Wednesday night it paid off to have a former National League Manager of the Year at the helm of the New York Yankees. Girardi, who won the award in 2006 with the Florida Marlins, had to show off some of that National League ingenuity in game two of the interleague matchup with the Colorado Rockies.
Before the game even started, Girardi raised some eyebrows with his decision to bat David Phelps eighth ahead of Austin Romine in the lineup. He explained it as wanting to separate the Yankees lefties in a lineup full of them as well as hoping to get Robinson Cano, the undisputed offensive leader of this injury depleted lineup, as many at bats as possible. It all makes sense but still it's fair to wonder what that decision did for the young backup catcher's confidence. Historically, the lower you are in the lineup, the less potent your bat and there was Romine batting ninth below a pitcher who had never taken an at bat at the major league level. It's enough to mess with a rookie's psyche.
In the end, it was all a wash from the offensive perspective as Phelps went 0 for 2 with two strikeouts while Romine went 0 for 3 with two strikeouts and neither was around for the end of the game. Ben Francisco pinch hit for Phelps with the go ahead run on third but couldn't get the job done and Chris Stewart entered the game for defensive purposes in the bottom of the ninth.
Girardi, however, wasn't done with his unconventional moves. In the top of the ninth the Yankees loaded the bases with Chris Nelson's spot due up. He turned and walked back into the dugout and out popped Travis Hafner. Yankees Universe frowned momentarily, wondering who would play third base? Surely not Hafner, who the Yankees swathe in bubble wrap in between his at bats. Could Nunez be healthier than previously thought? Perhaps Chris Stewart had some infield experience? The decision looked even more questionable after Hafner struck out and Brennan Boesch pinch hit in David Robertson's spot, beating out an infield single to give the Yankees a 3-2 lead.
Off to the bottom of the ninth inning and there was less uncertainty about who would take the mound, Mariano Rivera of course, than there was about who would be manning third base.
It turned out to be Vernon Wells, who had collected three of the Yankees total six hits on the night, and who had scored the go ahead run, and who would now man the hot corner. In fact, changes abounded in the Yankees defensive alignment leaving Bob Lorenz, the YES play-by-play man for last night's game, to announce the positioning as if it was an early Spring Training game.

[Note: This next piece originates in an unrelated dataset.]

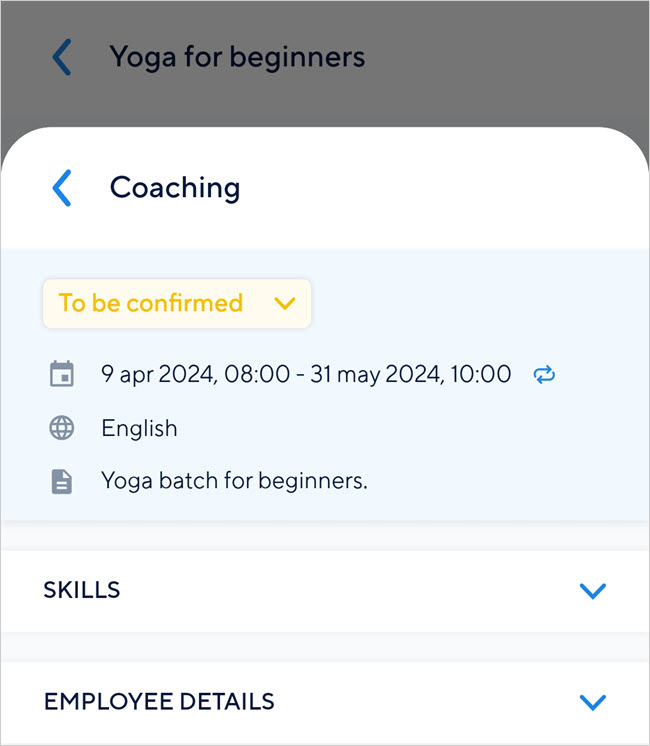Expand the Skills section with its chevron
The image size is (650, 746).
click(593, 591)
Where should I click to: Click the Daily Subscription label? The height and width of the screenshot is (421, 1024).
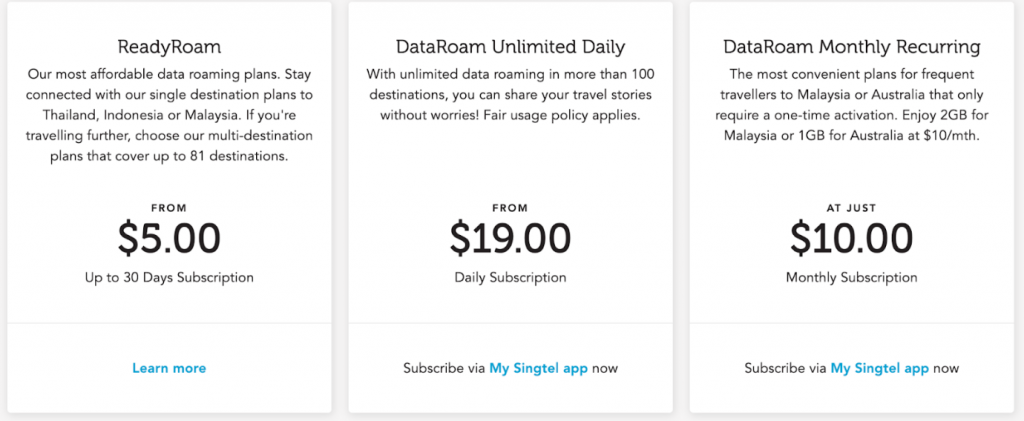point(510,277)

The first out was a flyout to Brett Gardner, the only outfielder to remain in his position for the entire game. The second out was, of course a ground out to third base. Wells fielded it cleanly and unleashed a slightly underhanded but accurate throw to first base. After the final out, another flyout to Gardner, the game was secure. Test passed.
During his postgame interview, Girardi kiddingly chastised Sweeny Murti from WFAN, when Murti asked if he thought the Yankees had "stolen" a game with the unconventional line-up. Girardi explained that he had, indeed, had a plan the entire time and he seemed to enjoy explaining his thinking.
Gone are the "set it and forget it" days of the New York Yankees lineup, at least for a few more months and perhaps for the entire season. It's an opportunity for the Yankees manager to show off his managerial skills and, for one night at least, Girardi was impressive.